The theme of the lecture was, “Navigating the Delicate Balance Between Politics, Law, Media Pressure and Public Perception; The Burden of a Nigerian Technocrat in Public Office.”

Former chairman of the Asset Management Corporation of Nigeria (AMCON), Dr. Muiz Banire (SAN), who was the keynote speaker, called on technocrats in the public service to persistently interact with the legal community if they are to survive the muddy water of politics in the country.

He also urged technocrats to work and collaborate with the legal community and be above board to ensure that their dealings in office are ethical and transparent.

Banire, who explained several factors that constitute a burden on technocrats in public offices and inhibit their performances, advised them to be conscious of the environmental and legal restrictions imposed on them while in office.

Some of these, he pointed out, are due process, red-tapism, administrative bottleneck, cultural and religious considerations, public perception, legislative interference and media pressure.

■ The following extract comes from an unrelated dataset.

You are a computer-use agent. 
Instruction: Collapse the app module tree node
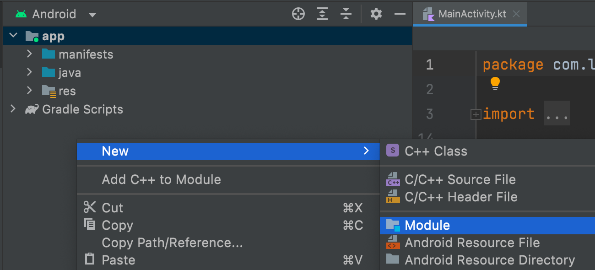pos(13,36)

The former Commissioner of Environment and Transport in Lagos emphasised all these factors place a great burden on technocrats in public office in Nigeria.

He declared that in-house technocrats (civil servants) are now in a more precarious situation.

According to him, they are not only demoralised by the insecurity of tenure, but terminal growth for them is becoming an illusion.

“They, therefore, hardly have much to look up to again. Worse still is their remuneration package that has pushed them into penury. Politicians treat them as dregs, affording them no serious recognition.

“Consequently, not the best in recent times is derivable from the in-house technocrats who now have joined the bandwagons of politicians to scoop whatever they can access while in office,” he stated.

To overcome these challenges, Banire stressed that technocrats in public offices must be vigilant and make sure that they make inputs when laws concerning their areas/offices are being enacted.

“In doing this, technocrats must work and collaborate with the legal community, be above board and ensure that their dealings in office are ethical and transparent,” he advised.

Earlier in his remarks, the chairman of the occasion, George Etomi said for democracy to thrive, the country needs strong and vibrant media as well as the judiciary.

Etomi, who is an outstanding business lawyer, said the level of patriotism in Nigeria is very low.

He added that hardly will an American/European run down their countries in social media as being done by Nigerians.

“It is we Nigerians that can build the country, and we can’t do so by running it down in the media,” he noted.

He said media, politics and the judiciary are interwoven in the building of a strong democracy.

Earlier in his welcome address, NAJUC chairman, Mr Olugbenga Soyele, said the topic aimed to address the challenges faced by professionals in government and explore why they often leave with their reputation tarnished.

“It is widely acknowledged that a successful administration requires a blend of political acumen and technocratic expertise to address the country’s accumulated challenges and prepare for future uncertainties,” stated.

The highlight of the event was the presentation of the Award of Excellence to Adegboruwa for his outstanding contributions and dedication to legal practice, media freedom and human rights in Nigeria.

Also, two senior journalists, The Guardian’s Deputy Editor in charge of Law and Foreign Affairs, Joseph Onyekwere and The Nation’s Deputy News Editor, Joseph Jibueze, who have since become editors in their respective organisations, were honoured for their outstanding contributions to the media profession and the association.